*YOUR TASK:*
Using the listing below, determine the count of lines with the word "computer" and reply only with it.

*GIVEN INFORMATION:*
◇ ◇ ◇ ◇ ◇ ◇ ◇
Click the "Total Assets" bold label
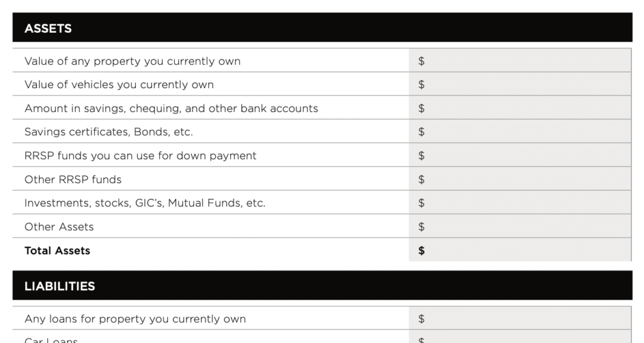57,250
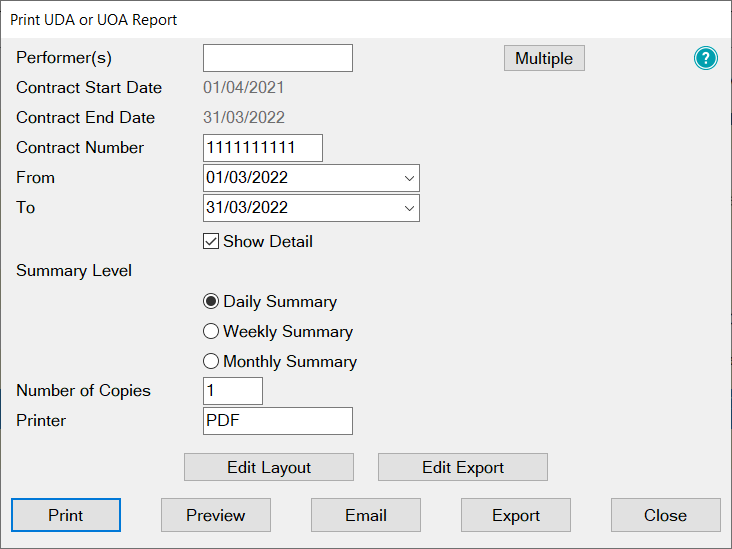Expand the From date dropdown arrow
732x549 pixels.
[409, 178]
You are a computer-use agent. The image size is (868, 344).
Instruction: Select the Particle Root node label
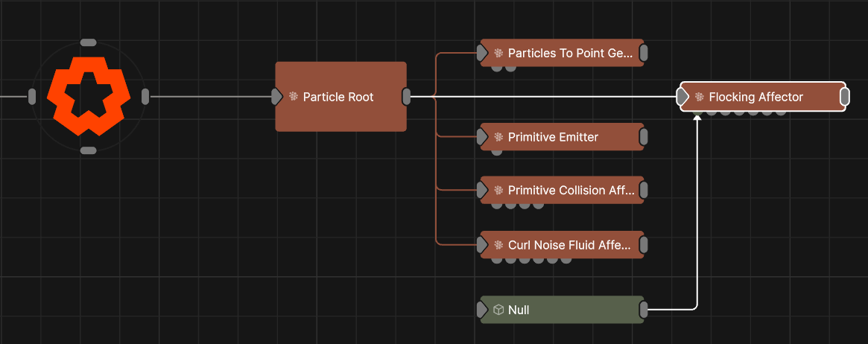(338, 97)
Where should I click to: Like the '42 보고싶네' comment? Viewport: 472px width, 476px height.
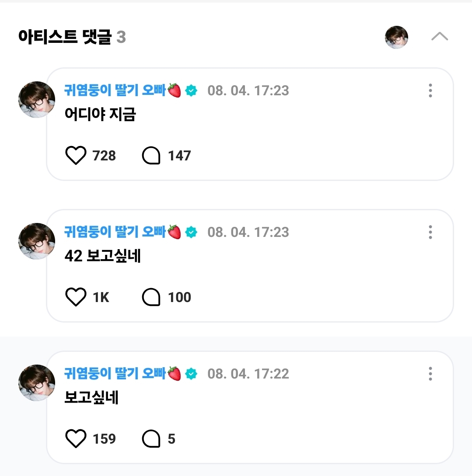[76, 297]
◇ ◇ ◇ ◇ ◇ ◇ ◇
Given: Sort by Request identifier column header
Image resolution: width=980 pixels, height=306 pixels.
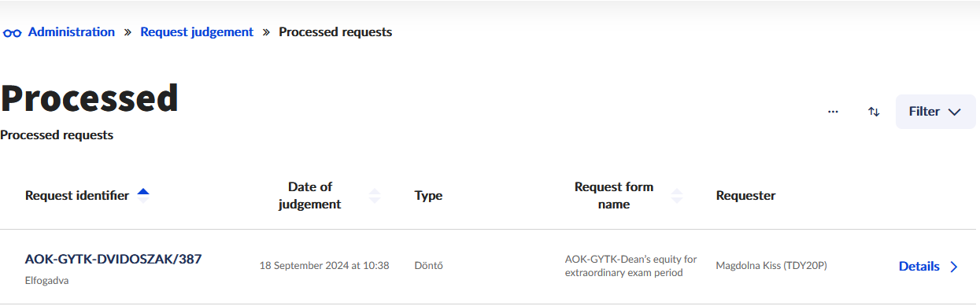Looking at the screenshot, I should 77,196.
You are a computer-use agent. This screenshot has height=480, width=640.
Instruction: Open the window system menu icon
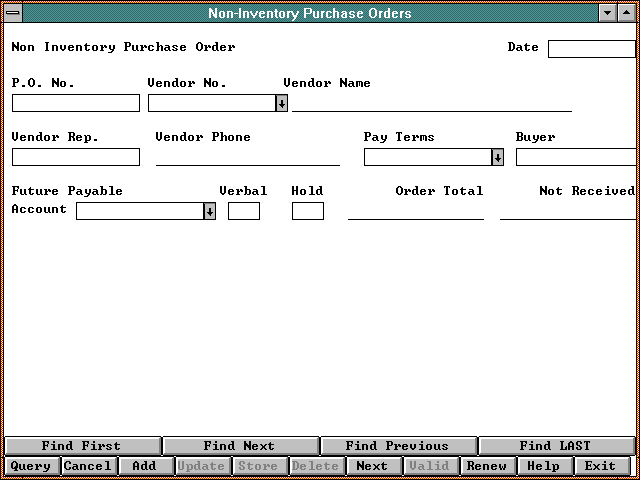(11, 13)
◇ ◇ ◇ ◇ ◇ ◇ ◇
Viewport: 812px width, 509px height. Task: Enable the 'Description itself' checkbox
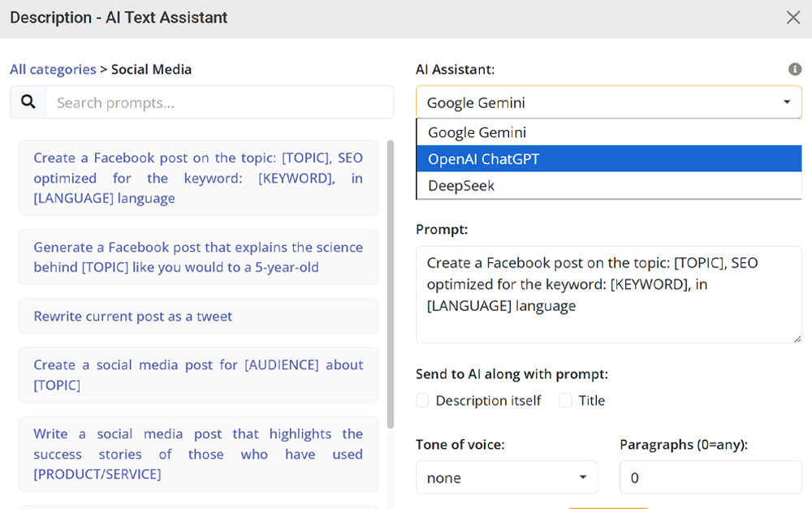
◇ ◇ ◇ ◇ ◇ ◇ ◇
*FINISHED TASK:*
2